Sophronia puso sus largos dedos en sus caderas.
– ¿Y qué esperabas? Te avisé que los vestidos que te había comprado la señora Simmons eran demasiado grandes pero no me hiciste ningún caso. Y si quieres saber lo que pienso, creo que te lo tienes merecido por pensar que lo sabes todo.
– Sólo porque tienes tres años más que yo y estemos en Nueva York no significa que puedas actuar como alguna especie de reina.
Sophronia arrugó su elegante nariz.
– Crees que puedes decirme todo lo que te parezca. Pues bien, ya no soy tu esclava, Kit Weston. ¿Me entiendes? Ya no te pertenezco. ¡No pertenezco a nadie, salvo a Jesús!
A Kit no le gustaba herir los sentimientos de Sophronia, pero a veces se ponía demasiado terca.
– Es sólo que nunca me muestras el menor agradecimiento. Yo te enseñé a sumar. Te enseñé a leer y escribir, incluso contra la ley. Te escondí de Jesse Overturf esa noche que él quería encontrarte. Y ahora te pones del lado de ese yanqui y en contra mía a la menor oportunidad que encuentras.
– Tú tampoco me has agradecido nada. Pasé largos años cuidando que no te pusieras a la vista de la señora Weston. Y siempre que te pillaba y te encerraba en el baño, era yo quién te sacaba. Me jugaba el pellejo por tí. Así que no quiero oír nada de agradecimientos. Tú has sido una soga alrededor de mi cuello. Asfixiándome. Robándome el aire para respirar. Si no fuera porque tú…
Bruscamente Sophronia se calló cuando oyó pasos que se acercaban por el pasillo. La señora Simmonds apareció para anunciar que Cain estaba abajo esperando a Kit para llevarla a la Escuela que había escogido.

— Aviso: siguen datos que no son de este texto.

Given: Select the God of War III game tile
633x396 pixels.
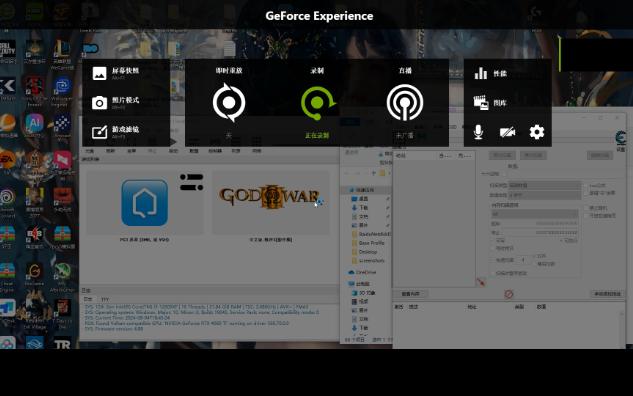Looking at the screenshot, I should click(x=270, y=202).
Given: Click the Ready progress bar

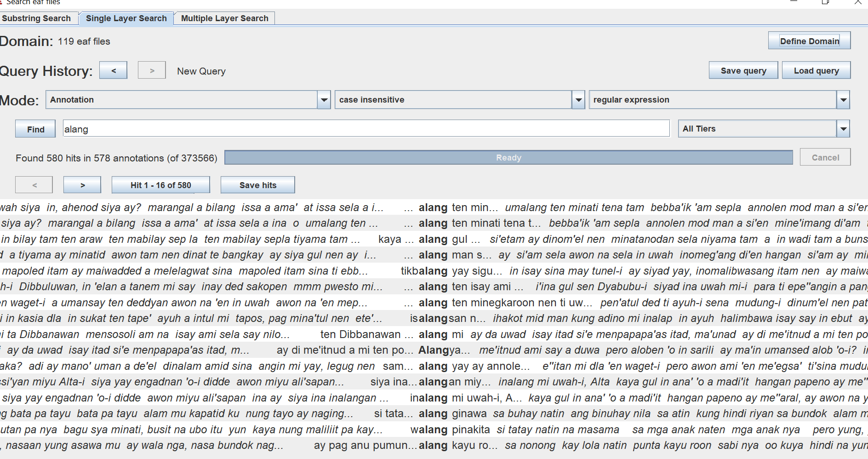Looking at the screenshot, I should point(508,157).
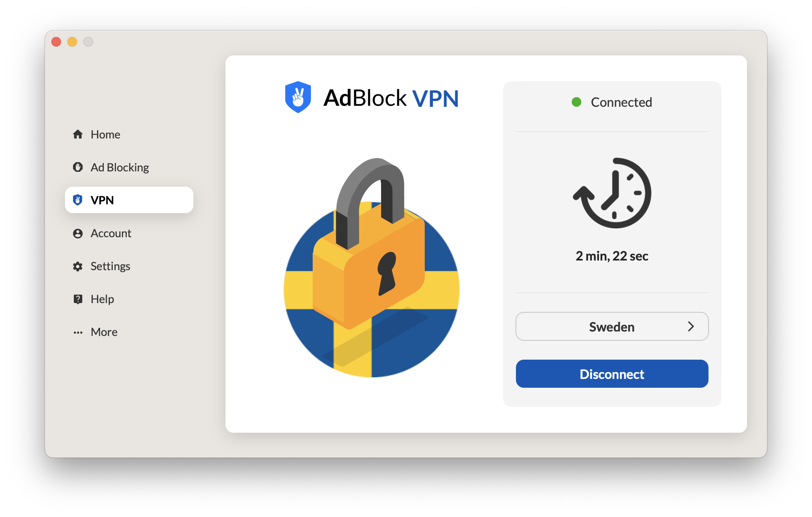Click the More ellipsis icon
The image size is (812, 517).
78,332
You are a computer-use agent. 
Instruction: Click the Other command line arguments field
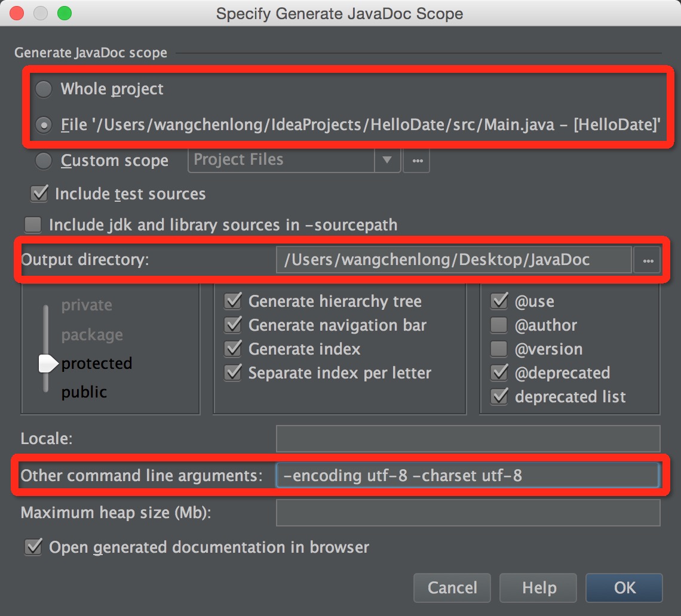pos(468,475)
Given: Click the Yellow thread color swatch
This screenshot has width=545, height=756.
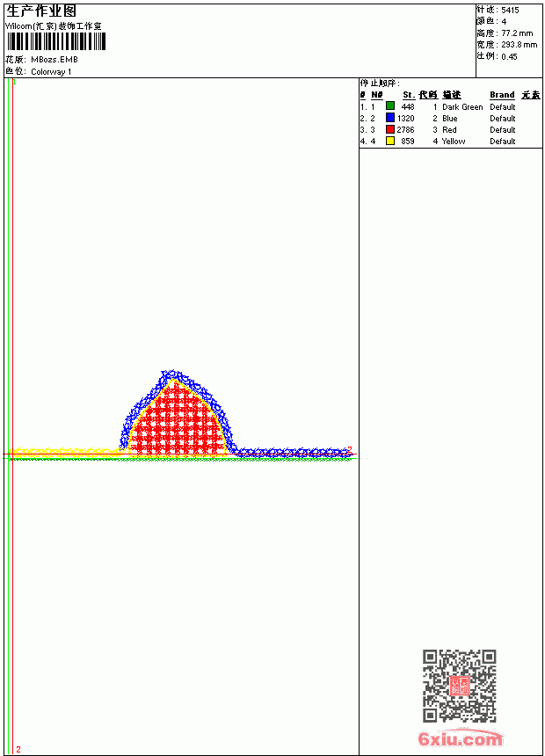Looking at the screenshot, I should [390, 141].
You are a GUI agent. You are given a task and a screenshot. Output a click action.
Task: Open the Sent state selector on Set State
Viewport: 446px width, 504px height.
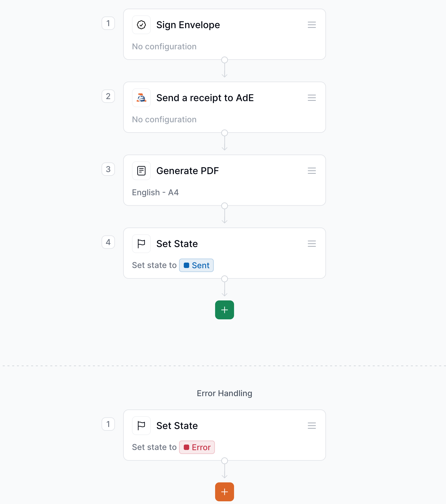(196, 265)
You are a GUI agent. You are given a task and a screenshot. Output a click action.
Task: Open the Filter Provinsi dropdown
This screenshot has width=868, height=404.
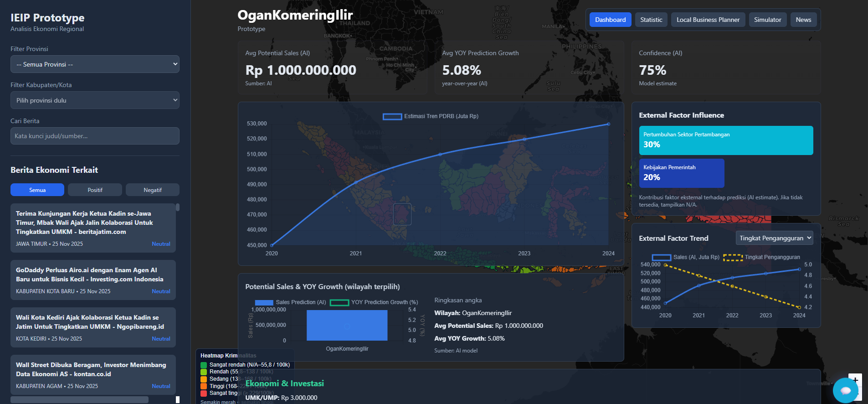pyautogui.click(x=95, y=64)
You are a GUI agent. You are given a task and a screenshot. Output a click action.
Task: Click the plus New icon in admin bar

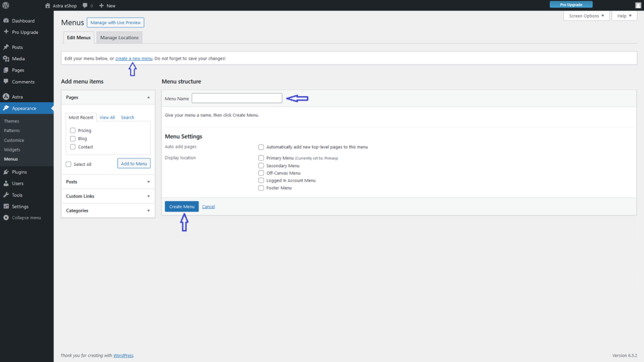pyautogui.click(x=101, y=6)
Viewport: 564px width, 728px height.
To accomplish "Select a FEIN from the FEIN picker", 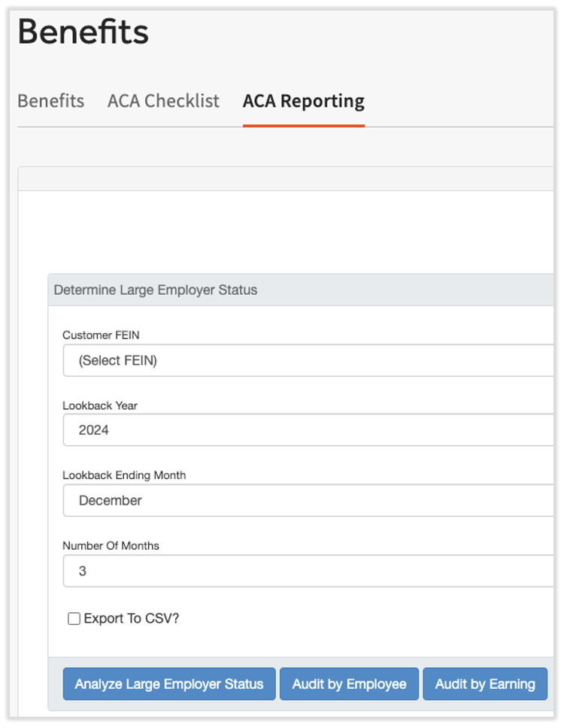I will (x=301, y=360).
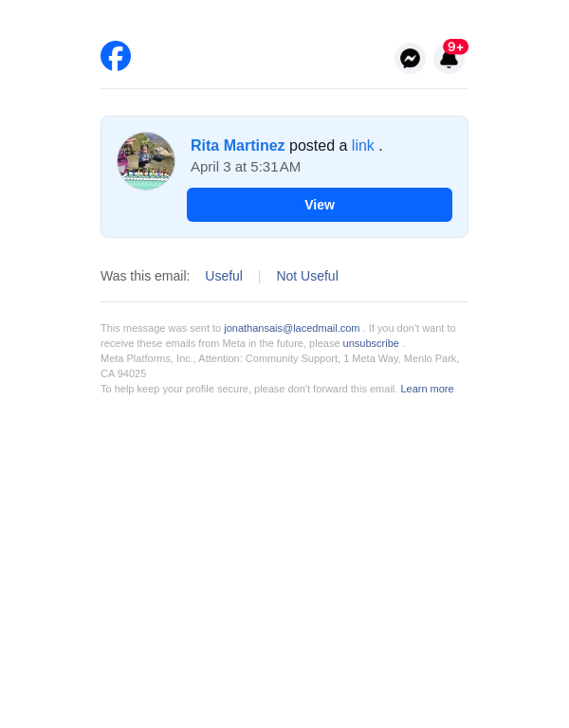Click the 'This message was sent to' text
The width and height of the screenshot is (569, 728).
pyautogui.click(x=160, y=328)
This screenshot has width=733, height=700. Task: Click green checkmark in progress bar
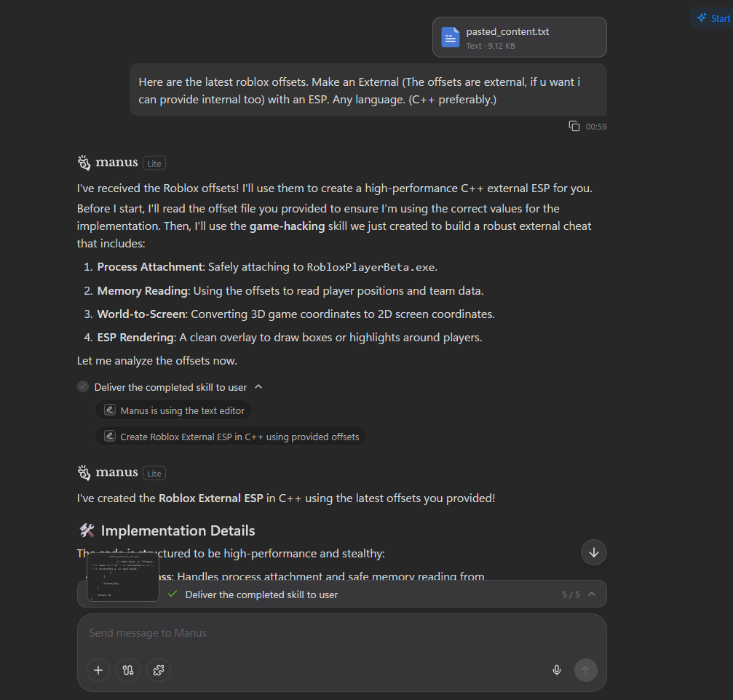click(173, 594)
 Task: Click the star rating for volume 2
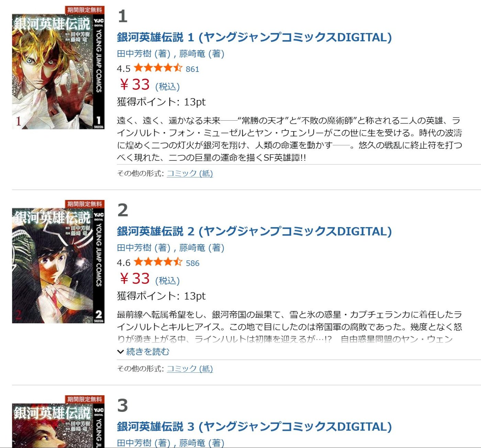pos(158,262)
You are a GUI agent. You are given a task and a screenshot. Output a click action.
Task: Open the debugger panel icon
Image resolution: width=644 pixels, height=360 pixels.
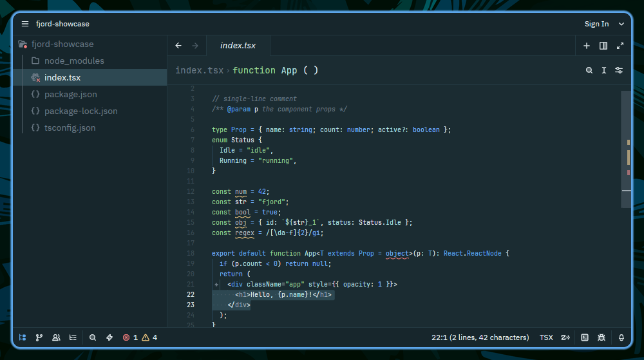[601, 337]
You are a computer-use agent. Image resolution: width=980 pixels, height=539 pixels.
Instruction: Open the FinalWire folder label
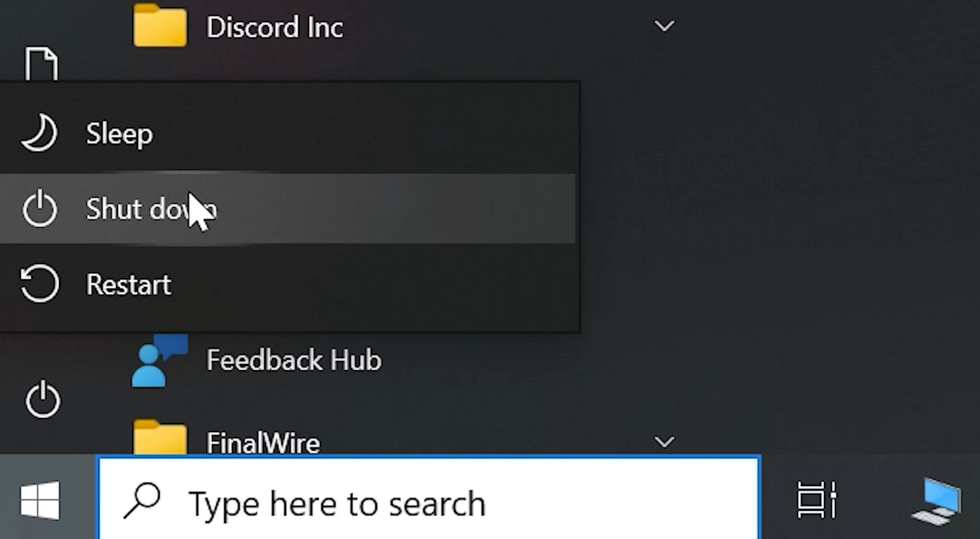click(263, 443)
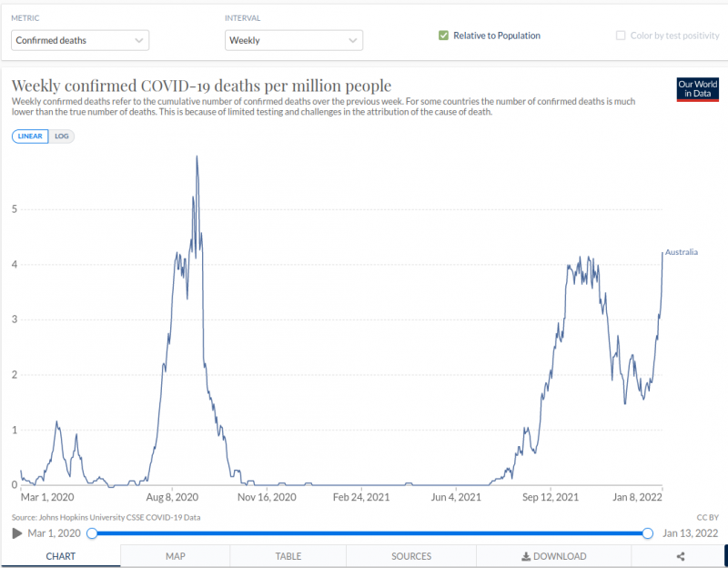Select the LINEAR scale option
This screenshot has width=728, height=568.
tap(30, 136)
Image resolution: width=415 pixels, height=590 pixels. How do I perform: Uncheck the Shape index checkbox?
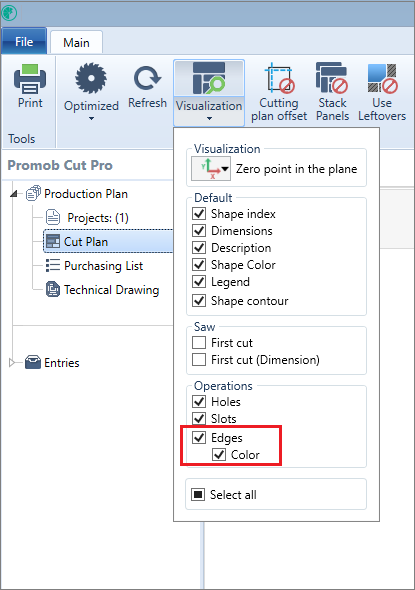[x=199, y=213]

Justo entonces, las dos peleonas se abrazaron la una a la otra. Kit habló finalmente mientras cogía el feo sombrero en forma de salsera y caminaba hacía la puerta.
– Tendrás cuidado, ¿verdad? -dijo.
– Cuídate mucho en esa estupenda escuela -contestó Sophronia.
– Lo haré.
Los ojos de Sophronia se nublaron con lágrimas.
– Nos volveremos a ver antes que te des cuenta.